Last updated Nov 29, 2025
politicsgovernment
Within approximately 2–3 years from January 2021 (by early 2023–early 2024), the United States will take significant policy or regulatory action regarding Big Tech platforms, clarifying whether they will be broken up or more heavily regulated.
And we're going to find out in the next 2 to 3 years, because I don't think that anyone on the left or the right likes big tech, as they call it, and the way it's operating today.View on YouTube
Explanation

The prediction assumed that within roughly 2–3 years from January 2021 (by early 2023–early 2024) the U.S. would take decisive policy or regulatory action on Big Tech that clarified whether major platforms would be broken up or subjected to a clearly defined new regulatory regime.
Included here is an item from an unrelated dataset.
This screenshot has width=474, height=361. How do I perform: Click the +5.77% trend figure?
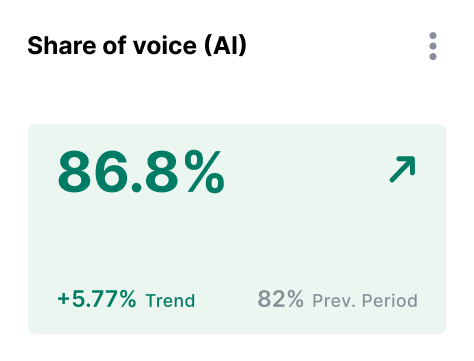click(97, 298)
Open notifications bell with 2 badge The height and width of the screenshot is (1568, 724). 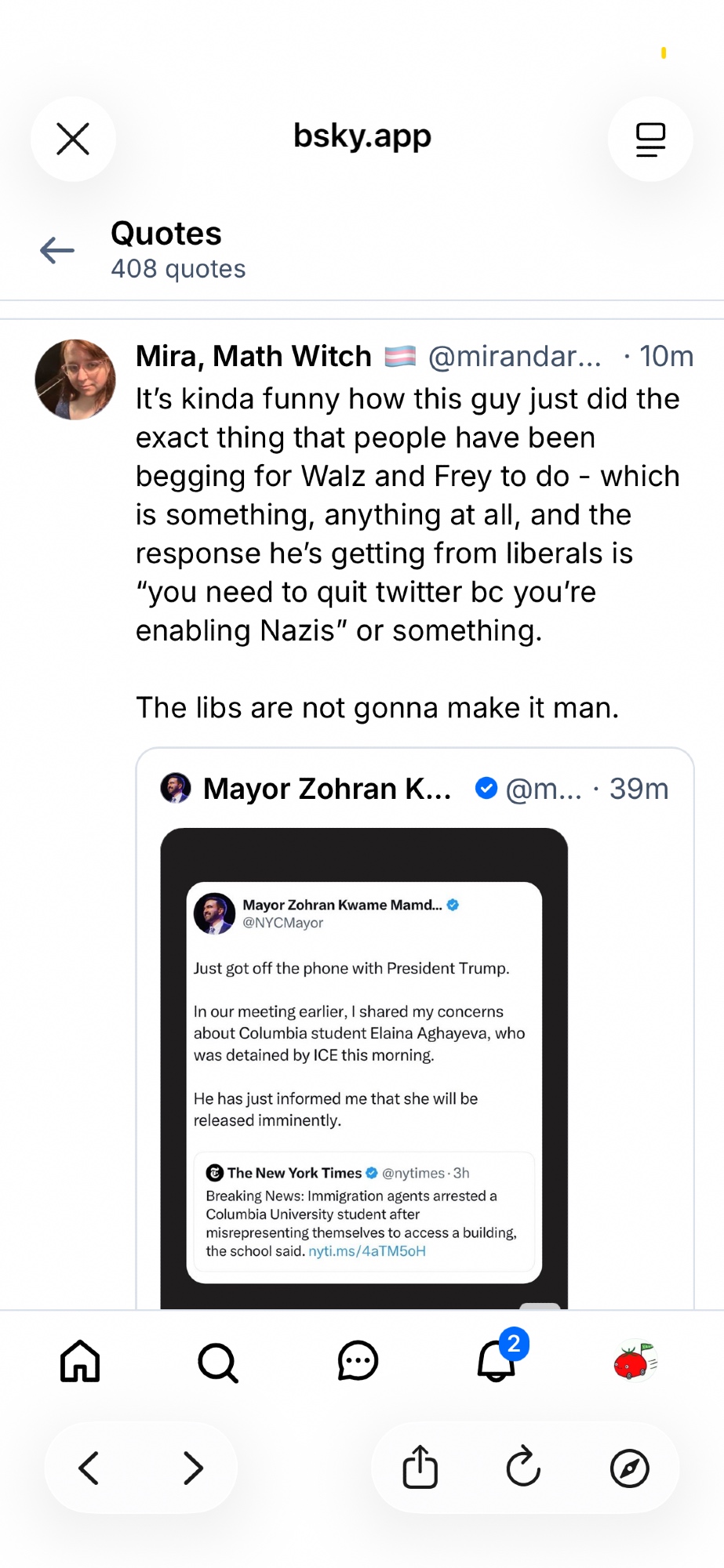[497, 1361]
In Congress, the main Big Tech antitrust bills — the American Innovation and Choice Online Act, the Open App Markets Act, and later the AMERICA Act — advanced out of committee but stalled and were never enacted; AICOA never even received a House floor vote, and OAMA/AMERICA remain only proposed legislation. (en.wikipedia.org) Instead, the only significant competition laws that actually passed in this period were narrower measures like the Merger Filing Fee Modernization Act and the State Antitrust Enforcement Venue Act, which mainly adjust merger filing fees and litigation venues rather than establishing a new regulatory framework for Big Tech platforms. (en.wikipedia.org)
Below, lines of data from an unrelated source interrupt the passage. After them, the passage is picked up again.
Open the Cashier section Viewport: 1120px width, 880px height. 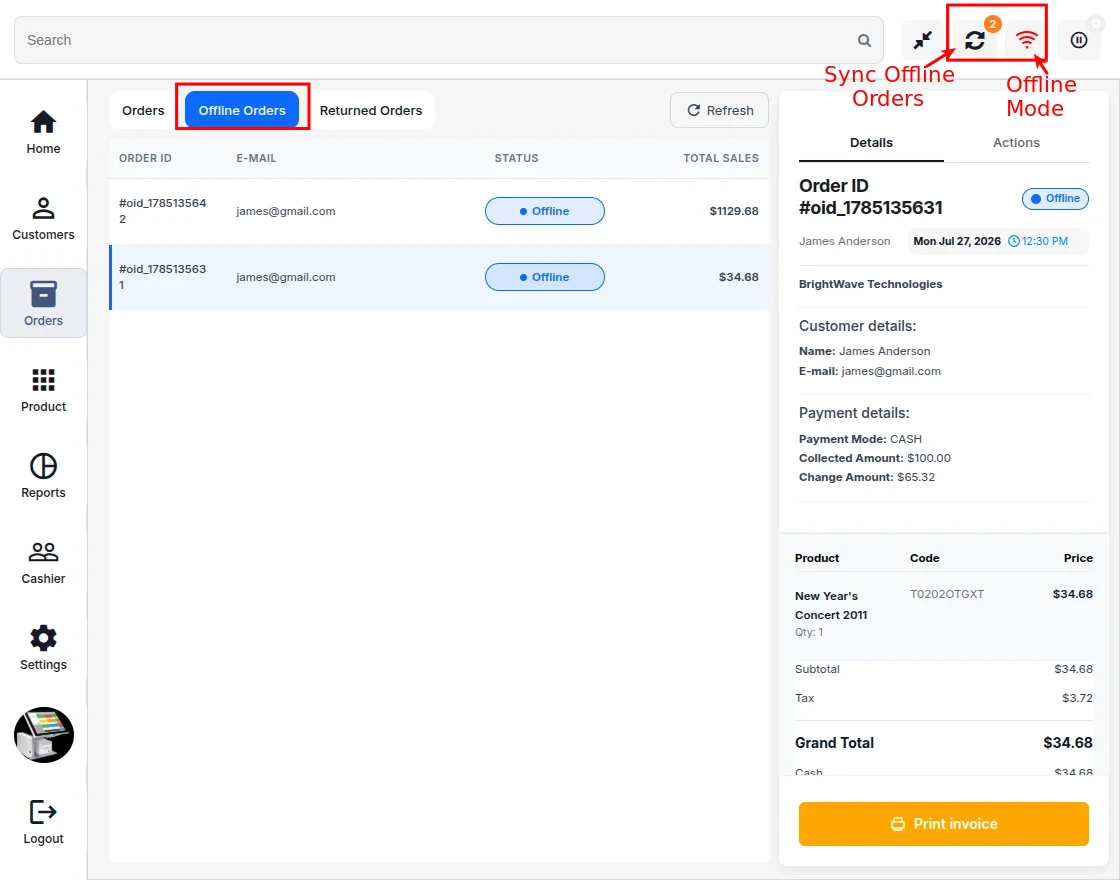tap(44, 562)
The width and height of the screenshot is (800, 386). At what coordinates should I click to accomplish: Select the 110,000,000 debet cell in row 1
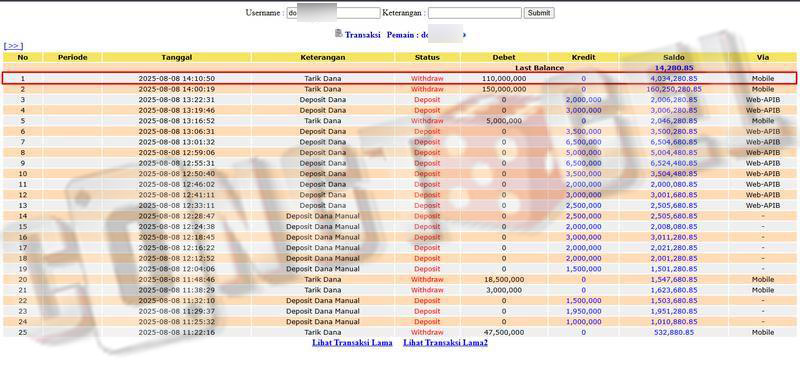[x=504, y=79]
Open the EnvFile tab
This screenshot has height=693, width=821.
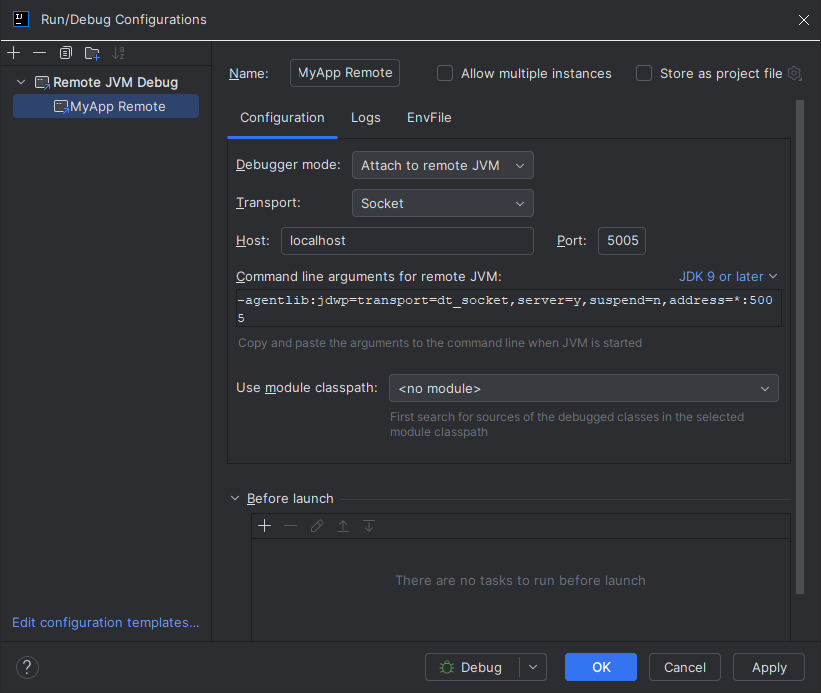coord(428,117)
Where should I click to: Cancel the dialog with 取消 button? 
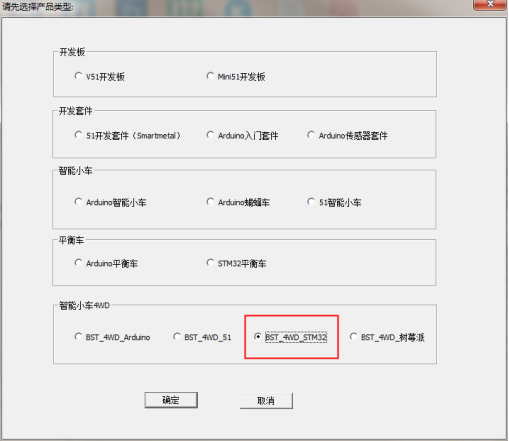coord(266,401)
On the executive side, President Biden’s 2021 Executive Order 14036 launched a whole-of-government push for tougher antitrust enforcement, signaling a more aggressive posture toward large firms, including tech, but it did not itself create a detailed new regulatory regime for platforms; it was later revoked by President Trump in 2025, underscoring that U.S. policy direction on competition remains contested rather than settled. (en.wikipedia.org)
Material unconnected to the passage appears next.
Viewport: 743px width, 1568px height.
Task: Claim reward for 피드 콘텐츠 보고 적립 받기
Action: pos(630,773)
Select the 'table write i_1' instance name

Enforcement actions ramped up, but they did not produce clear, final outcomes within the 2–3 year window. The Justice Department’s search-monopoly case against Google went to trial in 2023, with a liability ruling finding Google an illegal monopolist issued in August 2024 — after the prediction window — and a 2025 remedies decision that rejected the most radical structural remedy (breaking up Chrome/Android) in favor of behavioral rules, leaving Google intact. (en.wikipedia.org) A separate DOJ suit filed in January 2023 targeting Google’s ad-tech business likewise aimed at potential divestitures but only produced a monopoly-liability ruling and ongoing remedy fight in 2025, well beyond early 2024. (justice.gov) Other major cases — such as the FTC’s long-running attempt to unwind Meta’s acquisitions of Instagram and WhatsApp — were still being litigated past the end of the window and ultimately resulted in Meta winning dismissal in 2025, not a breakup. (en.wikipedia.org)

Contemporary overviews of antitrust reform note that, by late 2024, sweeping Big Tech legislation had failed, while enforcement had intensified but remained a slow, case-by-case process, with no comprehensive “rules of the road” in place. (theverge.com) Taken together, this shows that by early 2024 the U.S. still had not clearly decided in policy or law whether Big Tech platforms would be broken up or put under a stable, heavy regulatory regime. Even as of late 2025, that question remains unresolved. Therefore, the prediction that we would "find out in the next 2 to 3 years" was wrong.